Do this
Print the part of the information theory text starting at "The Kozachenko–Leonenko technique" and ending at "differential entropy estimates.", reproducing it word for word.

Information Theory

Information Theoretic SPIs Overview

The pairwise measures that we employ from information theory are either intended to operate on serially independent observations (e.g., joint entropy and mutual information) or bivariate time series (e.g., transfer entropy and stochastic interaction). We primarily use v1.6.1 of the Java Information Dynamics Toolkit, which allows us to compute differential entropy, mutual information, and transfer entropy, in order to construct many information-theoretic measures. A density estimation is required to compute information-theoretic measures, and in this work we use four different estimators:

The Gaussian-distribution model (denoted by modifier gaussian) assumes a linear-Gaussian multivariate, where the measure is derived from the cross-covariance matrix.
Kernel estimation (kernel) uses a box kernel method with a specific kernel width (default width of 0.5 standard deviations (denoted by the modifier W-0.5).
The Kozachenko–Leonenko technique (kozachenko) is a nearest-neighbour approach that is suitable when measures can only be constructed using entropy or joint entropy (not mutual information).
The Kraskov–Stögbauer-Grassberger (KSG) technique (ksg) combines nearest-neighbour estimators for mutual information based measures (default of four nearest neighbours, indicated by modifier NN-4). The KSG estimator is effectively a combination of multiple Kozachenko estimators that includes techniques to remove a bias that is introduced by taking the difference between two differential entropy estimates.

An alternative approach to using the continuous estimators above would be to discretise each observation (e.g., through binning) and use a discrete estimator; however, discrete estimators are known to be heavily dependent on the discretisation size.

Density estimates for mutual information (and related measures) are biased by the autocorrelation present in individual signals. A common solution to reduce bias in nonlinear estimators (like the KSG technique) is to use dynamic correlation exclusion (also known as a Theiler window), which excludes any data points within a given time window from the density estimate and avoids oversampling. The window size should be large enough to render observations included in the density estimate uncorrelated (sometimes called the “autocorrelation time”); here, we set the window as the product of the autocorrelation functions of both time series (a heuristic for the autocorrelation time based on Bartlett’s formula). The DCE modifier indicates that the Theiler window is used for the KSG estimator.

Causally Conditioned Entropy
Keywords: directed, nonlinear, unsigned, bivariate, time-dependent.
Base Identifier: cce
Key References: [1], [2], [3]

Causally conditioned entropy aims to measure the uncertainty remaining in time series y in the context of the entire (causal) past of both time series x and y. The measure is computed as a sum of conditional entropies (of y given both the past of x and the past of y) with increasing history lengths. The standard assumption is that we consider the entire past of both time series (i.e., there are T−1 conditional entropies in the sum, from 1 to T−1); however, for computational reasons, we restrict the history length to 10. This corresponds to the assumption that the joint process is, at maximum, a 10th-order Markov chain.

Data listing
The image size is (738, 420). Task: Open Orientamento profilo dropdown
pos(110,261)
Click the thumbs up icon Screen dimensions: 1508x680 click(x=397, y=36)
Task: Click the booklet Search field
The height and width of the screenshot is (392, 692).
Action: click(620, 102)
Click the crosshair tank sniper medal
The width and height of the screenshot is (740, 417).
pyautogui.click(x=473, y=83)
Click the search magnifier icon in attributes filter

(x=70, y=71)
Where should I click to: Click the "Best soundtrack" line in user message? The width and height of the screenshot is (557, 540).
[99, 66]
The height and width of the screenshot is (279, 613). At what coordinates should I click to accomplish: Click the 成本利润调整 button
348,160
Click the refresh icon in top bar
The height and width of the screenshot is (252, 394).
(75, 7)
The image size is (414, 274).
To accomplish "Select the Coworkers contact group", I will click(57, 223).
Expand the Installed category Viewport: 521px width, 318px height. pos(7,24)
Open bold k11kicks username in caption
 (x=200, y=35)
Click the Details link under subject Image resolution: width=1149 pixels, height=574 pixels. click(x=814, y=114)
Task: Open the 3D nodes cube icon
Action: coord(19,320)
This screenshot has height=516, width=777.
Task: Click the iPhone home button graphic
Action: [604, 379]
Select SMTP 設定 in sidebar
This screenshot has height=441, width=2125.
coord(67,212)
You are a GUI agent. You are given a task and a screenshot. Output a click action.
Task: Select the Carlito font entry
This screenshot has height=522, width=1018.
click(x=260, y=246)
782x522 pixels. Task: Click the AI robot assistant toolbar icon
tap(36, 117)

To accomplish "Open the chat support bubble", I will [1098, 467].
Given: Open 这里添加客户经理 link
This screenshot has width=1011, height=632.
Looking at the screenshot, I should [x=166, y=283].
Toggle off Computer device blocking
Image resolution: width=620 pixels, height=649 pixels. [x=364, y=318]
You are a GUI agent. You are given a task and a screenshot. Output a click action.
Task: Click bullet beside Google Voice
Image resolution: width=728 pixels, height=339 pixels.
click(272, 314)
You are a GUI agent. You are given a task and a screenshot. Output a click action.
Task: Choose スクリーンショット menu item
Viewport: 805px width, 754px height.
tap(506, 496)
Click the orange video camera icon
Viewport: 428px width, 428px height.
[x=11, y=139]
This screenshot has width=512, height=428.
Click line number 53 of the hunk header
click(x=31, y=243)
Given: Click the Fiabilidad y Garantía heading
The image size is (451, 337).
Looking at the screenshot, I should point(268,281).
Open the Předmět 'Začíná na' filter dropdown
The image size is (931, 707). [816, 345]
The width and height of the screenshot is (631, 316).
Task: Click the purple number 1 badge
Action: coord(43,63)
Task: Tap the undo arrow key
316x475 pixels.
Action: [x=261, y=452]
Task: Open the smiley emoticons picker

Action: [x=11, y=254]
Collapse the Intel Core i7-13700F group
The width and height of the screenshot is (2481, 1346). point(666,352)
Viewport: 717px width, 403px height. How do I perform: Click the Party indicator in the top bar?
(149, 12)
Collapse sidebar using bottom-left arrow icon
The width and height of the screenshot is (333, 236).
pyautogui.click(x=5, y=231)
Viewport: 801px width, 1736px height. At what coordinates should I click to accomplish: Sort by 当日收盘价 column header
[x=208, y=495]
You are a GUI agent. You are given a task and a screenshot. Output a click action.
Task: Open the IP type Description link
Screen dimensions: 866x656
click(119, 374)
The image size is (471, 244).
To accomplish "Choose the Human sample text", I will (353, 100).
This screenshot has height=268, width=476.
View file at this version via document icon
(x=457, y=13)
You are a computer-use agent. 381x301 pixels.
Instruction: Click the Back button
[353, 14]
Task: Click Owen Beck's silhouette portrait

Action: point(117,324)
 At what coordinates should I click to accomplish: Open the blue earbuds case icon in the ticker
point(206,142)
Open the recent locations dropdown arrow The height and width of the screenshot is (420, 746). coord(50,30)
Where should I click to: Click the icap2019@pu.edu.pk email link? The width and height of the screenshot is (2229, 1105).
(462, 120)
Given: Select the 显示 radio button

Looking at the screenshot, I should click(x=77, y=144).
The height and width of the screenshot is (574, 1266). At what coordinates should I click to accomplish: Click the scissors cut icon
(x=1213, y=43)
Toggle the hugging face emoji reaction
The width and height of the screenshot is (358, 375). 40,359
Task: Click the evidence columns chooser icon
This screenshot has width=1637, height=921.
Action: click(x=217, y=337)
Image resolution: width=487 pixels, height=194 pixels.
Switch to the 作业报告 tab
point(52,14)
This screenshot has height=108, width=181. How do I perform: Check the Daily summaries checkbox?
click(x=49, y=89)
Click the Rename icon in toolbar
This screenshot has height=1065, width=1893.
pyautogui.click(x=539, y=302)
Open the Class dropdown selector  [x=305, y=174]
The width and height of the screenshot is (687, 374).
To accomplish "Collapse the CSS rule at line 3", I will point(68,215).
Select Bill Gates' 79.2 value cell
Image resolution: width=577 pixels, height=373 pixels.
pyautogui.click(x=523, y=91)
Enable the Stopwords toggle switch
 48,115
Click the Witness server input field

Reply
The Kozachenko–Leonenko technique (kozachenko) is a nearest-neighbour approach that is suitable when measures can only be constructed using entropy or joint entropy (not mutual information).
The Kraskov–Stögbauer-Grassberger (KSG) technique (ksg) combines nearest-neighbour estimators for mutual information based measures (default of four nearest neighbours, indicated by modifier NN-4). The KSG estimator is effectively a combination of multiple Kozachenko estimators that includes techniques to remove a bias that is introduced by taking the difference between two differential entropy estimates.